Лицо ее перекосилось, брови гневно поднялись, глаза вышли из орбит.
— Это кто, — спросила она, подбоченясь, — это кто тухлятиной торгует?
Она наступала на меня, захлебываясь, путалась в словах:
— Это я-то? Да ты… Тухлятиной? Да ты в своем ли уме? Ах ты…
Пока она бушевала, парень с челочкой не дремал. Незаметно подкравшись к ней, зайдя со спины, он опустился на корточки. В руке его блеснула бритва… Все последующее произошло в одно мгновение.
Аккуратно, кончиками пальцев приподнял он полу старухиного жакета, нащупал цветастую, отягченную деньгами подкладку, слегка оттянул ее книзу, примерился глазом и стремительным, плавным движением полоснул по ней лезвием бритвы.
И сейчас же на землю, в пыль, густо посыпались скомканные червонцы.
Откуда-то возник еще один паренек — смуглолицый, в клетчатой, сбитой на ухо кепочке. Присел рядом с Хуторянином и помог ему собрать рассыпанные деньги. Затем оба они шмыгнули за угол ларька.
Уходя, смуглолицый оглянулся, мигнул мне значительно и указал ладонью куда-то вдаль.
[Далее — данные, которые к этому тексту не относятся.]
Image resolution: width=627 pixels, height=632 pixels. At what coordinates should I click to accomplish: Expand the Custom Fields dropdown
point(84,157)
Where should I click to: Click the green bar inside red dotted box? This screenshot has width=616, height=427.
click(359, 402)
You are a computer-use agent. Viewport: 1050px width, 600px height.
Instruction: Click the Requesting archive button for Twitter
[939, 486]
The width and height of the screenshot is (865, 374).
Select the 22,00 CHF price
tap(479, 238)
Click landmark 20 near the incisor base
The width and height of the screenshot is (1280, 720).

Проследив за направлением его руки, я увидел голубую, мерцающую полоску воды.
Ребята звали меня туда, к излучине Дона! Пора было смываться… Отмахиваясь от разъяренной торговки, я сказал примирительно:
— Ну, чего ты, старая, развопилась? Остынь. Я же ведь не о тебе лично говорю, я — вообще… — и отступил поспешно — окунулся в толпу.
Минуту спустя, когда я выбирался уже из рыбных рядов, послышался истошный, пронзительный бабий вопль. Торговка обнаружила пропажу и убивалась теперь, голосила на весь „Привоз“.
Боюсь, что я разочарую моралистов и блюстителей нравственности: никаких угрызений совести я в этот момент не испытывал — наоборот! Я был ожесточен, предельно озлоблен. Озлоблен на весь мир, на всех людей.
„Меня никто не жалел, — угрюмо думал я, — никто, никогда! После того как умер отец, я ни от кого не видел добра — ни от близких мне людей, ни от чужих. Все они — дерьмо, все одинаковы! С какой стати я буду им сочувствовать? Проклятые, они заслуживают не жалости, а мести“.
Так я размышлял, продираясь сквозь базарную толпу, и потом шагал по берегу Дона. Я шел к блатным. Путь мой был ясен; сама судьба указала мне его.
Я ступил на эту стезю случайно, но менять ее отныне не собирался! Единственное, что меня беспокоило, — это предстоящее знакомство с „кодлой“, с таинственным воровским миром. Как там отнесутся ко мне, как примут? Да и примут ли?
Я разыскал блатных довольно быстро; они размещались за бугром, на пляже — на песчаной косе, омываемой мутной, радужной от мазута водою.